Car l’auteur du livre que l’on tient entre les mains a fait un choix radical, celui de renoncer à l’activité dont il tirait rémunération pour se consacrer pleinement à l’écriture, le contraignant à réduire ses dépenses au strict minimum, jusqu’à se priver de l’essentiel. Et à chercher du travail, c’est-à-dire un boulot alimentaire afin de tenter de construire un fragile équilibre lui permettant d’exercer son métier d’écrivain.
Sans fard ni pathos, avec au contraire l’élégance de discrètes notes d’ironie, Franck Courtès raconte son quotidien avec précision et dévoile la manière dont il s’est enfoncé dans une pauvreté assumée à défaut d’être choisie. Il nous livre ainsi un tableau cru de la condition d’artiste. Celui-ci n’est pas neuf : d’autres avant lui se sont livrés à ce cruel exercice, la littérature en compte plus d’un exemple. Sous la plume de l’auteur, on perçoit à quel point l’art reste dans notre société un objet s’appréciant, comme n’importe quel autre, à l’aune de sa seule valeur marchande ; quant à celui qui crée, il ne semble pouvoir prétendre à un statut social qu’à la seule condition d’en tirer un revenu.
Mais ce qui accroît encore la portée de ce récit, c’est qu’il se double d’un témoignage implacable du degré de déshumanisation auquel nous sommes rendus. Car ce n’est pas seulement sa fonction d’écrivain qui est foulée au pied, mais son appartenance même au corps social qui lui est déniée. En proposant ses services par le biais de plateformes d’ubérisation, il se réduit à une simple paire de bras sans compétence identifiée, pouvant effectuer n’importe quelle tâche dans n’importe quelles conditions, il se rend transparent aux yeux de ceux qui le louent et perd jusqu’à son nom, n’étant plus désigné que par son seul prénom.
Quant à la valeur des tâches qu’il est amené à effectuer, elle est annihilée par la forme de surenchère inversée qu’encouragent ces plateformes, le moins-disant raflant la mise. Ni le temps passé, ni les compétences, ni la qualité de la prestation n’entrant en jeu, il ne saurait plus être question de travail, avec toute l’organisation et la réglementation que cela suppose, mais bien de simples transactions commerciales.

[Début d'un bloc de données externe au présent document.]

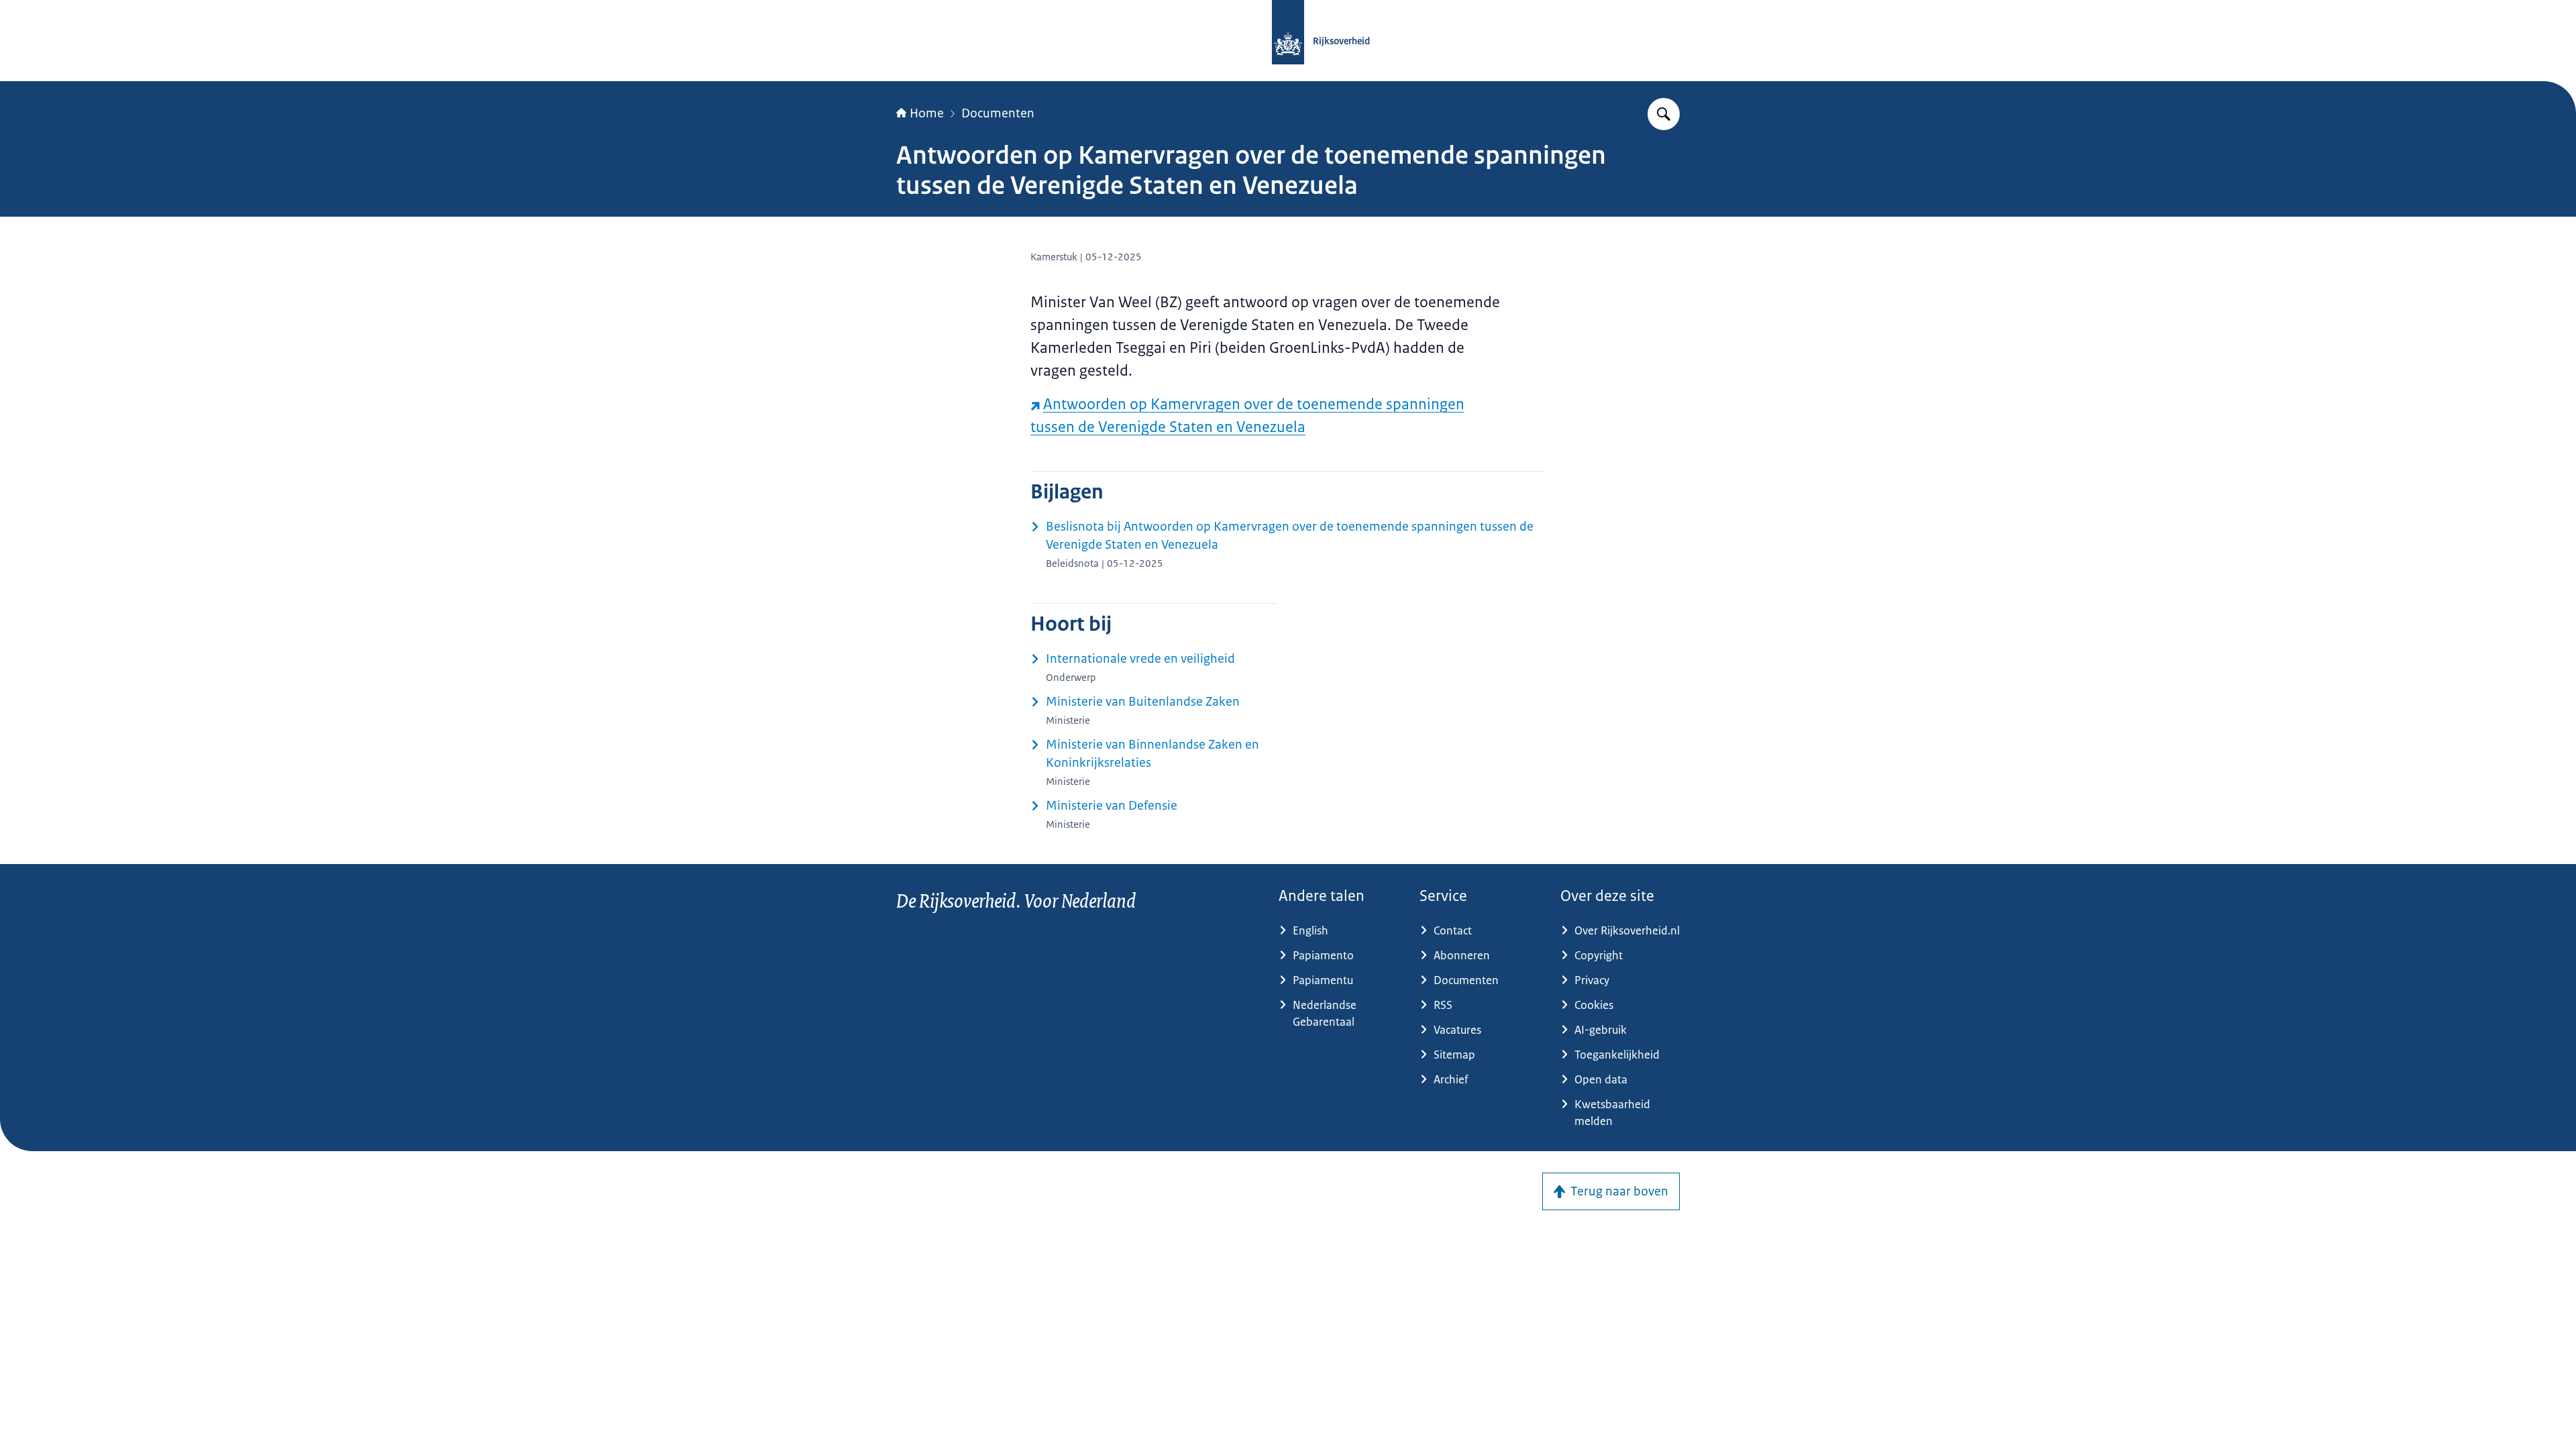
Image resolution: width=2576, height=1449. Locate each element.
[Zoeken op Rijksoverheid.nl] (1664, 114)
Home (927, 113)
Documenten (997, 113)
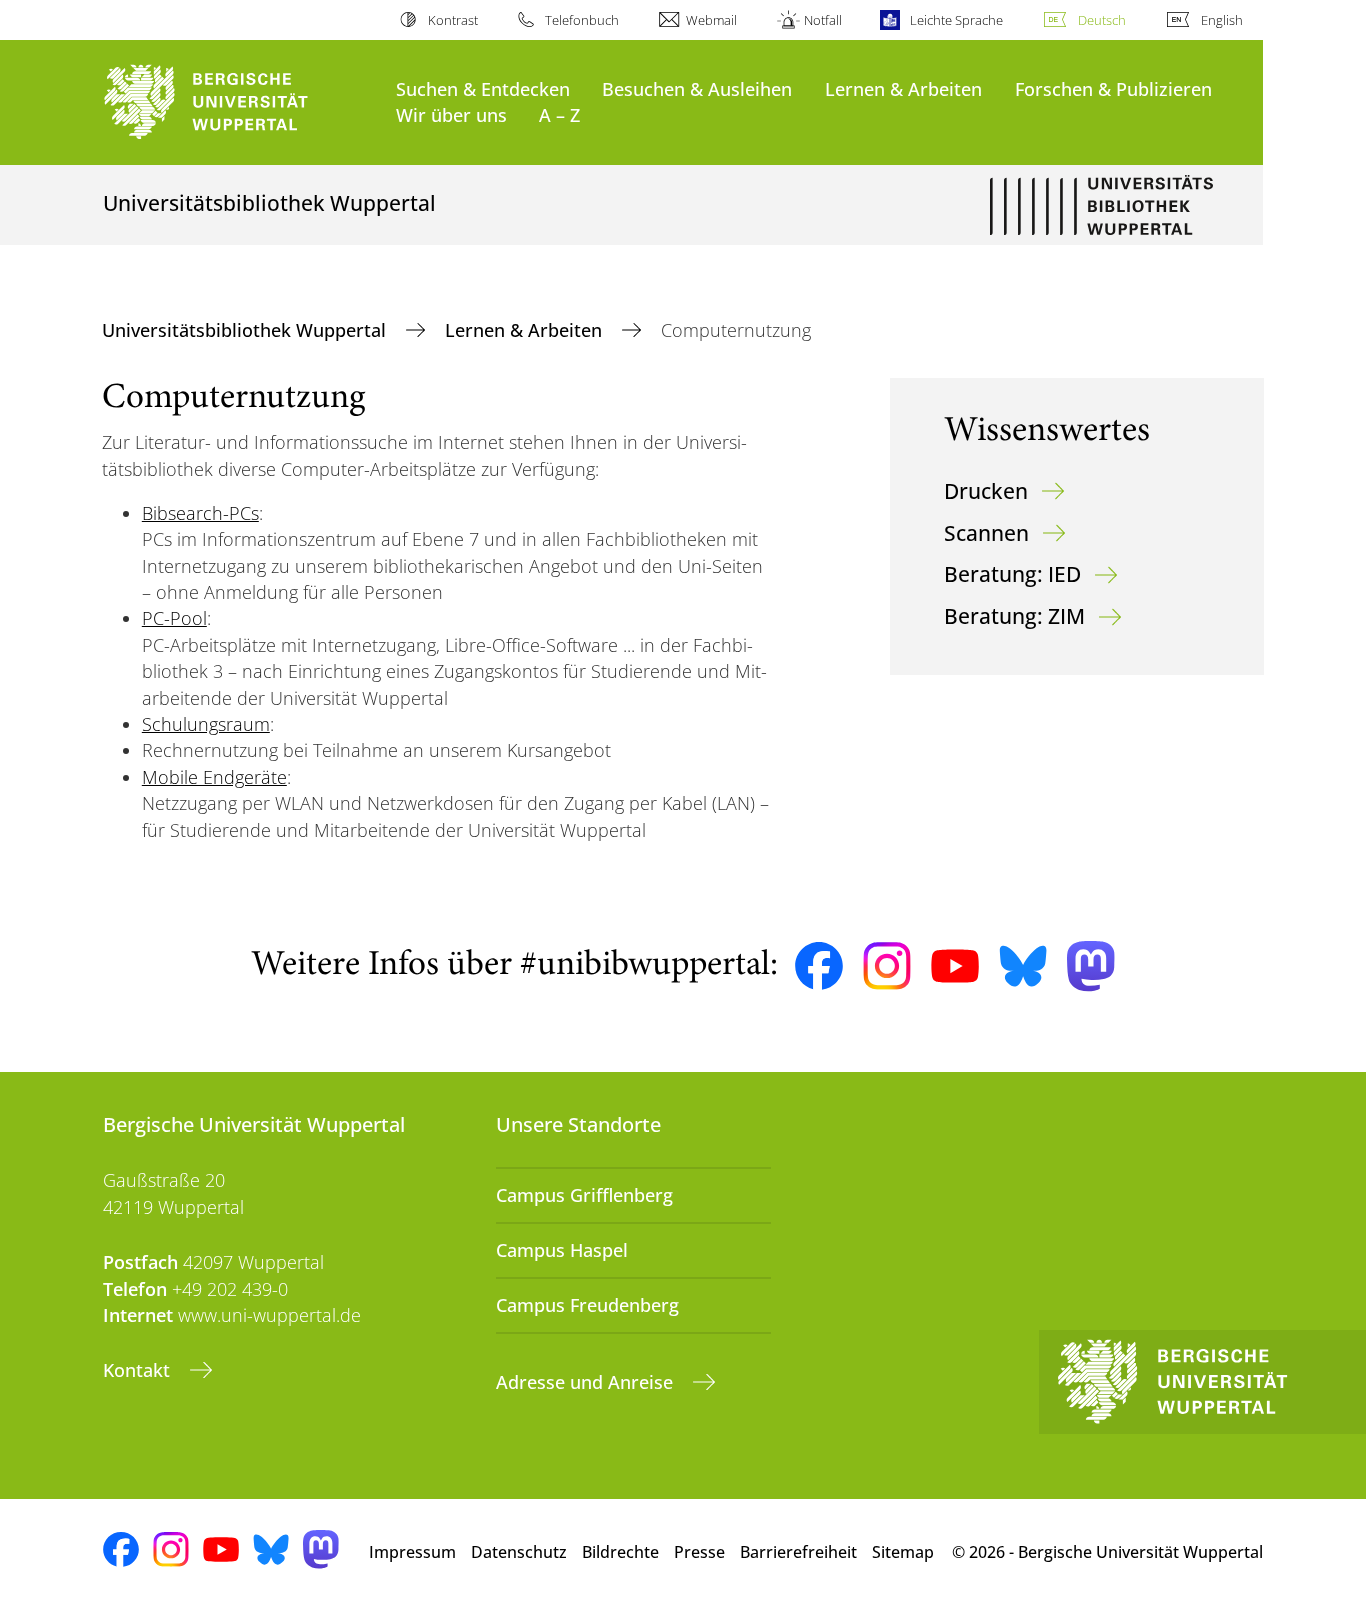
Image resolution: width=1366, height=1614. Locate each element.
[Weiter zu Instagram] (887, 966)
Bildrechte (620, 1552)
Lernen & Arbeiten (903, 88)
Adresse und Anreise (587, 1382)
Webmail (711, 20)
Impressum (412, 1552)
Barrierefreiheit (798, 1552)
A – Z (559, 114)
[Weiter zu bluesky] (1023, 966)
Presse (699, 1552)
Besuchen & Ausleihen (697, 88)
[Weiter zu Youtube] (955, 966)
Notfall (823, 20)
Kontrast (452, 20)
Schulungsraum (206, 724)
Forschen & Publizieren (1113, 88)
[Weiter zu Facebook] (819, 966)
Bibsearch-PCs (200, 513)
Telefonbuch (582, 20)
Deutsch (1102, 20)
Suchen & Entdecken (483, 88)
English (1222, 20)
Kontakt (139, 1370)
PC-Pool (174, 618)
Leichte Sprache (956, 20)
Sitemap (903, 1552)
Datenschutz (519, 1552)
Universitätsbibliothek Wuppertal (246, 330)
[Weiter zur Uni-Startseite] (239, 102)
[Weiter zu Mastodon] (1091, 966)
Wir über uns (451, 114)
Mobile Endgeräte (214, 777)
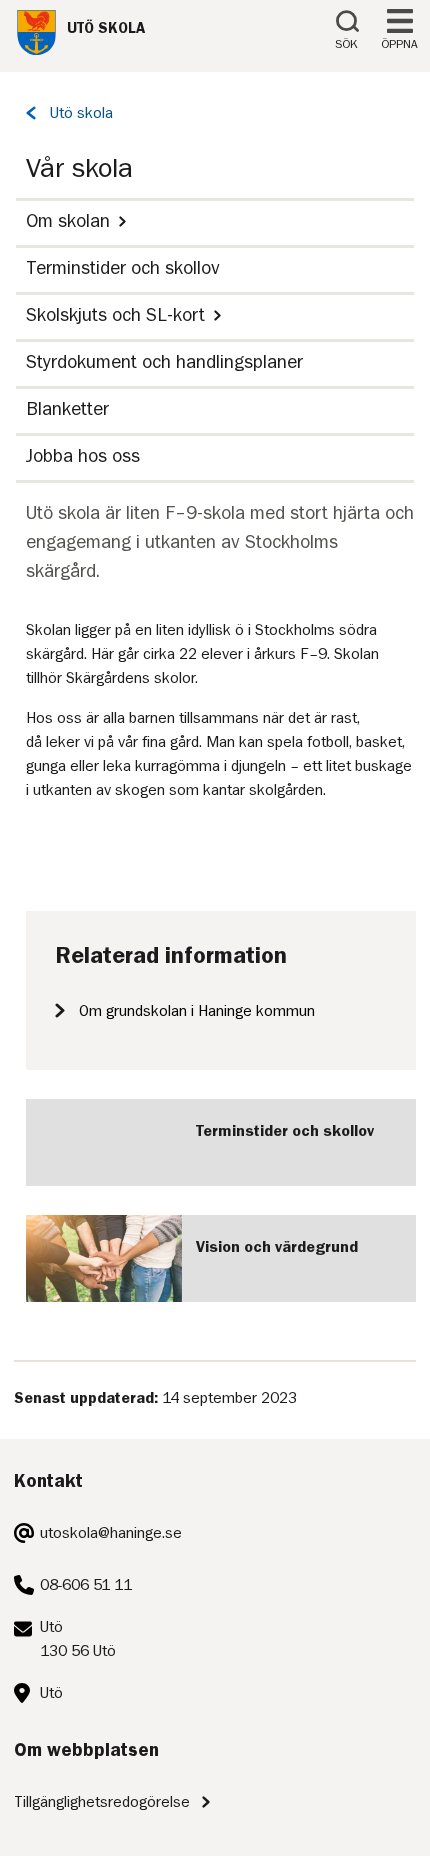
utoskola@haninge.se (111, 1533)
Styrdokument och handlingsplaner (164, 361)
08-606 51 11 (86, 1585)
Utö (51, 1693)
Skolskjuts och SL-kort (115, 314)
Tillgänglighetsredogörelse (102, 1802)
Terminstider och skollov (123, 267)
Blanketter (67, 408)
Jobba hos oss (83, 455)
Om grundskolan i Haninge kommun (197, 1011)
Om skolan (68, 220)
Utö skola (81, 113)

Le livre de Franck Courtès est saisissant. On ne peut qu’être indigné par l’obscénité de la situation qu’il relate et qui dépasse de loin le cadre de la condition de l’artiste. C’est bien le dévoiement de la société dans son ensemble qu’il pointe du doigt, une société qui sape ses fondements. Ce qui devrait tous nous alarmer.